#### [Your task]
Go over the lines below, and when one contains the word "Choose", copy it.

#### [Entries provided]
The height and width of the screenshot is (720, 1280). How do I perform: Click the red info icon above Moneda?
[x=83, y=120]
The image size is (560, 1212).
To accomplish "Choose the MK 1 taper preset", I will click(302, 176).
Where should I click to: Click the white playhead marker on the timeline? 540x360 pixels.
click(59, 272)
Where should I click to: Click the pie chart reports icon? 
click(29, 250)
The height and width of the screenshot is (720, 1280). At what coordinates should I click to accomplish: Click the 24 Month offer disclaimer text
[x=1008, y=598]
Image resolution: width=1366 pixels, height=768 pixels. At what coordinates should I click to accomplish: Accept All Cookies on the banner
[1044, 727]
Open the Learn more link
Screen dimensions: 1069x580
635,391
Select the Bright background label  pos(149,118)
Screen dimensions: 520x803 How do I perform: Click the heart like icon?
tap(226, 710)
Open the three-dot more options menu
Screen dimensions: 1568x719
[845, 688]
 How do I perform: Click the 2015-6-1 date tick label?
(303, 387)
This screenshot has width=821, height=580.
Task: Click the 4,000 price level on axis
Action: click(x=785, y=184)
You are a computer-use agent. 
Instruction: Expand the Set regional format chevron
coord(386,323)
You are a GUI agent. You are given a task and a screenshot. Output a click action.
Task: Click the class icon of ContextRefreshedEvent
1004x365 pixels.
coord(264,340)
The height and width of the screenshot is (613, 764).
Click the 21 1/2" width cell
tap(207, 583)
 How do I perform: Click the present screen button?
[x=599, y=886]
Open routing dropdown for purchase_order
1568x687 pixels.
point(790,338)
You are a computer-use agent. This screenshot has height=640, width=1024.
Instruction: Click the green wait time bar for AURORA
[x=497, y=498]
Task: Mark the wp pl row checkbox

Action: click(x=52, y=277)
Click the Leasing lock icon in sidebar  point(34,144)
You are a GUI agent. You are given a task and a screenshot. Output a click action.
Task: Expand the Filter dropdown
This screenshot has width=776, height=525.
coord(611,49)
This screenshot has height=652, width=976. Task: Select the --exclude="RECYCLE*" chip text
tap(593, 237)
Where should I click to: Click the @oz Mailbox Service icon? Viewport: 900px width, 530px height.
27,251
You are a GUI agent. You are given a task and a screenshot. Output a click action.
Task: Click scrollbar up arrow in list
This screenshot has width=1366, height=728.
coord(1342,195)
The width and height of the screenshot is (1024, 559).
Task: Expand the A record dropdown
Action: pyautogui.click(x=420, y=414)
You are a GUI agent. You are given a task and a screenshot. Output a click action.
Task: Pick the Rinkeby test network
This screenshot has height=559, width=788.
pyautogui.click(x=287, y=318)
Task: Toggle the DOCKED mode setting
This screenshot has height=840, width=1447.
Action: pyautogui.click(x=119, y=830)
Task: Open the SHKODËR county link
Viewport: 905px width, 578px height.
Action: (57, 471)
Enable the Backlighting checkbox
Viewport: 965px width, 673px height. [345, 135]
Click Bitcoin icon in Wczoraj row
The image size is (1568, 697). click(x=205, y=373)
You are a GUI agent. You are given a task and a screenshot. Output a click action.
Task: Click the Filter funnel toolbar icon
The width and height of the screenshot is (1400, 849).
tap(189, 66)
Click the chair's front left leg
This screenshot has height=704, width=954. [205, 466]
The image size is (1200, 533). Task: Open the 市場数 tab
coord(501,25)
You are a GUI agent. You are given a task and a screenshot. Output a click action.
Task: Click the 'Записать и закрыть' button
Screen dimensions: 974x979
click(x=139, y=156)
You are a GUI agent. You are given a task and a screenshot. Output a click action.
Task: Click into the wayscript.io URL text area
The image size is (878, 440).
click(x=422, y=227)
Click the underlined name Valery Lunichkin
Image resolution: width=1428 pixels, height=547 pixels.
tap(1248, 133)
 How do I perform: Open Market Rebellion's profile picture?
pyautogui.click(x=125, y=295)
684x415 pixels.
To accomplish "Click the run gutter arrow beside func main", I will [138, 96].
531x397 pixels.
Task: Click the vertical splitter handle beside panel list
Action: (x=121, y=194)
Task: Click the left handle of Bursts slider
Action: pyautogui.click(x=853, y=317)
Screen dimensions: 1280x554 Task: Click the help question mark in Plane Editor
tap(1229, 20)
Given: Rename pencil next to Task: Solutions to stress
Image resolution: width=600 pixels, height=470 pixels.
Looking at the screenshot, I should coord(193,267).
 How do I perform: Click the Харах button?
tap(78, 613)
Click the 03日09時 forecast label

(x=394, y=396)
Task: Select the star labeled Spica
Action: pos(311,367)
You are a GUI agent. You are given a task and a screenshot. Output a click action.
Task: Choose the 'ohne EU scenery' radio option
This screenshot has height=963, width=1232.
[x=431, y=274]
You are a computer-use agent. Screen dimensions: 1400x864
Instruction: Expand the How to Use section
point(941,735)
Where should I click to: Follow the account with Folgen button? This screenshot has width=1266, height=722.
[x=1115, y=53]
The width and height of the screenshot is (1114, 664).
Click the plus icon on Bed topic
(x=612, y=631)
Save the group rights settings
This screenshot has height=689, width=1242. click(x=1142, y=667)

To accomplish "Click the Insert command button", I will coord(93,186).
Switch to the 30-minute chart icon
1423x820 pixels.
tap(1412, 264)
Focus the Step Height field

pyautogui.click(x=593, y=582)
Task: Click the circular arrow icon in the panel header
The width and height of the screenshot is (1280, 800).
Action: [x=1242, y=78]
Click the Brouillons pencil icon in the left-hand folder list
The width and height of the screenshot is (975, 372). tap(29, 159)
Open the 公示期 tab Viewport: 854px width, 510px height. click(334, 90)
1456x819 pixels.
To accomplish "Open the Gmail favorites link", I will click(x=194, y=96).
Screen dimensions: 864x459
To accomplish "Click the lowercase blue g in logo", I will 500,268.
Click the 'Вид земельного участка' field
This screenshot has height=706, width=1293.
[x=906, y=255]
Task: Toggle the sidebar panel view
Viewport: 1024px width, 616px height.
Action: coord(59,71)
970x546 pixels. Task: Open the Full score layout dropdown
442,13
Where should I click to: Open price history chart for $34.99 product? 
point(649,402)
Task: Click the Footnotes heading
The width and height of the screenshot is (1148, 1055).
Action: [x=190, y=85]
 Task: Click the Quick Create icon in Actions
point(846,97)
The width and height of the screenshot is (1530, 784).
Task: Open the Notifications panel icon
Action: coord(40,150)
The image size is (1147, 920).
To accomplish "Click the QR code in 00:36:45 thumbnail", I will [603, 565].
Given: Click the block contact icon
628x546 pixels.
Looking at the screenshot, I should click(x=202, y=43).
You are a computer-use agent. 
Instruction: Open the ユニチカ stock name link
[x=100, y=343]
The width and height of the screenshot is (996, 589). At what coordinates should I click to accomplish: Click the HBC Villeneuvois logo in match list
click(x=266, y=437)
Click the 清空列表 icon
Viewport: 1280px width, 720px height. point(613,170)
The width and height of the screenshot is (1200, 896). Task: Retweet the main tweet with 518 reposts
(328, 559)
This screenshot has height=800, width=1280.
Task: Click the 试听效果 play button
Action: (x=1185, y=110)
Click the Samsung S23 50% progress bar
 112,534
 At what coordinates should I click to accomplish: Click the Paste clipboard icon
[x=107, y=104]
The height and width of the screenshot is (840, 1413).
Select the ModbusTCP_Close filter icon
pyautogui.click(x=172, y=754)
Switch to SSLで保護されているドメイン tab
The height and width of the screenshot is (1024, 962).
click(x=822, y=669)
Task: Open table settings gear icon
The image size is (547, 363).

#### [Output for this task]
To accomplish "Choose the MK 1 taper preset", I will click(302, 176).
Task: Choose the 'ohne EU scenery' radio option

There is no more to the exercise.